- PROBLEM REQUIREMENTS -
Return every record below exactly as written.

- AVAILABLE DATA -
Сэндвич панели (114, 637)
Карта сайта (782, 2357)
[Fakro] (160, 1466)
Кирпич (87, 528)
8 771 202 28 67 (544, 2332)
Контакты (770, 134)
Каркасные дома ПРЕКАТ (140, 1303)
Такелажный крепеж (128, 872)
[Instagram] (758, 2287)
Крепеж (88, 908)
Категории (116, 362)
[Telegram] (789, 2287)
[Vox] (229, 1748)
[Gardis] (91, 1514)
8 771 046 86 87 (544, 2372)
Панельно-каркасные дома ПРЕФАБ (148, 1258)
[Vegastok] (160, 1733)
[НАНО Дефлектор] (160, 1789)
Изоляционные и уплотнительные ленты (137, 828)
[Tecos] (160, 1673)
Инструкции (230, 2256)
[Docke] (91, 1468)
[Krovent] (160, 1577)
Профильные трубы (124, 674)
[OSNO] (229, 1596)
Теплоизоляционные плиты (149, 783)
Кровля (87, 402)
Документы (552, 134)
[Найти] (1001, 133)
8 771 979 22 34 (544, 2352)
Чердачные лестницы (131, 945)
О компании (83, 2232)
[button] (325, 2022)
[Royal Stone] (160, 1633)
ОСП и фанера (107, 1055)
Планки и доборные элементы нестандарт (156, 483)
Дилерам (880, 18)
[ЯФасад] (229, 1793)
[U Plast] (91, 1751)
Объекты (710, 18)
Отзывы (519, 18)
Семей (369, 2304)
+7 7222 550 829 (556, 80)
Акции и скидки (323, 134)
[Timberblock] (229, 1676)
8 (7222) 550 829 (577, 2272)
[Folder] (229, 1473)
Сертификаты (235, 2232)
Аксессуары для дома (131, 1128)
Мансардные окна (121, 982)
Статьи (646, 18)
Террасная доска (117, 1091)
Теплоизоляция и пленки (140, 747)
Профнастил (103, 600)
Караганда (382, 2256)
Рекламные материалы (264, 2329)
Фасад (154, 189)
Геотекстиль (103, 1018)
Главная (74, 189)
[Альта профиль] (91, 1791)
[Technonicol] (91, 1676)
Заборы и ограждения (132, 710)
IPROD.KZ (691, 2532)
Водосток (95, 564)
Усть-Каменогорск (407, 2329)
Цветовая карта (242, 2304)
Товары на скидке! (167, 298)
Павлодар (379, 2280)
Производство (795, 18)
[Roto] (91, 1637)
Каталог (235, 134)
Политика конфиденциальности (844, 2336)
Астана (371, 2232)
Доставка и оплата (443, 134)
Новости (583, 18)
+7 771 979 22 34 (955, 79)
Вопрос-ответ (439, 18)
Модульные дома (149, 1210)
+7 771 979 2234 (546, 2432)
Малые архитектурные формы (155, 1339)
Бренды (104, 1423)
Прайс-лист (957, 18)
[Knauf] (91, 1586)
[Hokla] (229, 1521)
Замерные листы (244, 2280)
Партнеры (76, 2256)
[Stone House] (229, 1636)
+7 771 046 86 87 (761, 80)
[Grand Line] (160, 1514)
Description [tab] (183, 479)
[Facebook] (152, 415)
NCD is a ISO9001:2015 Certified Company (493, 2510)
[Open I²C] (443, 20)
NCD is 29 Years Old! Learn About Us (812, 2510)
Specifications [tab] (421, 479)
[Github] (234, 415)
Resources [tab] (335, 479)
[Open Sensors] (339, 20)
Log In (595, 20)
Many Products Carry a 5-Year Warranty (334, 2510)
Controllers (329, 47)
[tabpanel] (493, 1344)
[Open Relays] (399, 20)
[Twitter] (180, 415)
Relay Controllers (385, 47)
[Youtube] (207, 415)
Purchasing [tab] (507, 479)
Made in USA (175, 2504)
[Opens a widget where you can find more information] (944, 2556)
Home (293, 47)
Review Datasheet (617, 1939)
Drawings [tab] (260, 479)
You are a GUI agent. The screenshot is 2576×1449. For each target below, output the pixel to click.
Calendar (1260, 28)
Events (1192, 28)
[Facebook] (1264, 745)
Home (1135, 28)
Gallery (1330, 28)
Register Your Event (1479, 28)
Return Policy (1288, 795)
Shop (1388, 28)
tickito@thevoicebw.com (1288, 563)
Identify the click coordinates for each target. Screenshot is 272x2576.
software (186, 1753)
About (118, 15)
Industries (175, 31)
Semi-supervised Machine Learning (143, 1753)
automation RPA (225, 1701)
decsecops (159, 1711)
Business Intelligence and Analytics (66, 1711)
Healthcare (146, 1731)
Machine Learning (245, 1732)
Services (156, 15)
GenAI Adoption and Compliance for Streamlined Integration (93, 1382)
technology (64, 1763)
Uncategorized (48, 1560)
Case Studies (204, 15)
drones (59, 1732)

- OUTPUT FOR THIS TASK -
Сэндвич панели (114, 637)
Карта сайта (782, 2357)
[Fakro] (160, 1466)
Кирпич (87, 528)
8 771 202 28 67 (544, 2332)
Контакты (770, 134)
Каркасные дома ПРЕКАТ (140, 1303)
Такелажный крепеж (128, 872)
[Instagram] (758, 2287)
Крепеж (88, 908)
Категории (116, 362)
[Telegram] (789, 2287)
[Vox] (229, 1748)
[Gardis] (91, 1514)
8 771 046 86 87 (544, 2372)
Панельно-каркасные дома ПРЕФАБ (148, 1258)
[Vegastok] (160, 1733)
[НАНО Дефлектор] (160, 1789)
Изоляционные и уплотнительные ленты (137, 828)
[Tecos] (160, 1673)
Инструкции (230, 2256)
[Docke] (91, 1468)
[Krovent] (160, 1577)
Профильные трубы (124, 674)
[OSNO] (229, 1596)
Теплоизоляционные плиты (149, 783)
Кровля (87, 402)
Документы (552, 134)
[Найти] (1001, 133)
8 771 979 22 34 (544, 2352)
Чердачные лестницы (131, 945)
О компании (83, 2232)
[button] (325, 2022)
[Royal Stone] (160, 1633)
ОСП и фанера (107, 1055)
Планки и доборные элементы нестандарт (156, 483)
Дилерам (880, 18)
[ЯФасад] (229, 1793)
[U Plast] (91, 1751)
Объекты (710, 18)
Отзывы (519, 18)
Семей (369, 2304)
+7 7222 550 829 (556, 80)
Акции и скидки (323, 134)
[Timberblock] (229, 1676)
8 (7222) 550 829 (577, 2272)
[Folder] (229, 1473)
Сертификаты (235, 2232)
Аксессуары для дома (131, 1128)
Мансардные окна (121, 982)
Статьи (646, 18)
Террасная доска (117, 1091)
Теплоизоляция и пленки (140, 747)
Профнастил (103, 600)
Караганда (382, 2256)
Рекламные материалы (264, 2329)
Фасад (154, 189)
Геотекстиль (103, 1018)
Главная (74, 189)
[Альта профиль] (91, 1791)
[Technonicol] (91, 1676)
Заборы и ограждения (132, 710)
IPROD.KZ (691, 2532)
Водосток (95, 564)
Усть-Каменогорск (407, 2329)
Цветовая карта (242, 2304)
Товары на скидке! (167, 298)
Павлодар (379, 2280)
Производство (795, 18)
[Roto] (91, 1637)
Каталог (235, 134)
Политика конфиденциальности (844, 2336)
Астана (371, 2232)
Доставка и оплата (443, 134)
Новости (583, 18)
+7 771 979 22 34 (955, 79)
Вопрос-ответ (439, 18)
Модульные дома (149, 1210)
+7 771 979 2234 (546, 2432)
Малые архитектурные формы (155, 1339)
Бренды (104, 1423)
Прайс-лист (957, 18)
[Knauf] (91, 1586)
[Hokla] (229, 1521)
Замерные листы (244, 2280)
Партнеры (76, 2256)
[Stone House] (229, 1636)
+7 771 046 86 87 (761, 80)
[Grand Line] (160, 1514)
Description [tab] (183, 479)
[Facebook] (152, 415)
NCD is a ISO9001:2015 Certified Company (493, 2510)
[Open I²C] (443, 20)
NCD is 29 Years Old! Learn About Us (812, 2510)
Specifications [tab] (421, 479)
[Github] (234, 415)
Resources [tab] (335, 479)
[Open Sensors] (339, 20)
Log In (595, 20)
Many Products Carry a 5-Year Warranty (334, 2510)
Controllers (329, 47)
[tabpanel] (493, 1344)
[Open Relays] (399, 20)
[Twitter] (180, 415)
Relay Controllers (385, 47)
[Youtube] (207, 415)
Purchasing [tab] (507, 479)
Made in USA (175, 2504)
[Opens a widget where you can find more information] (944, 2556)
Home (293, 47)
Review Datasheet (617, 1939)
Drawings [tab] (260, 479)
You are a GUI agent. The screenshot is 2576×1449. For each target below, output the pixel to click.
Calendar (1260, 28)
Events (1192, 28)
[Facebook] (1264, 745)
Home (1135, 28)
Gallery (1330, 28)
Register Your Event (1479, 28)
Return Policy (1288, 795)
Shop (1388, 28)
tickito@thevoicebw.com (1288, 563)
Identify the click coordinates for each target. Screenshot is 272x2576.
software (186, 1753)
About (118, 15)
Industries (175, 31)
Semi-supervised Machine Learning (143, 1753)
automation RPA (225, 1701)
decsecops (159, 1711)
Business Intelligence and Analytics (66, 1711)
Healthcare (146, 1731)
Machine Learning (245, 1732)
Services (156, 15)
GenAI Adoption and Compliance for Streamlined Integration (93, 1382)
technology (64, 1763)
Uncategorized (48, 1560)
Case Studies (204, 15)
drones (59, 1732)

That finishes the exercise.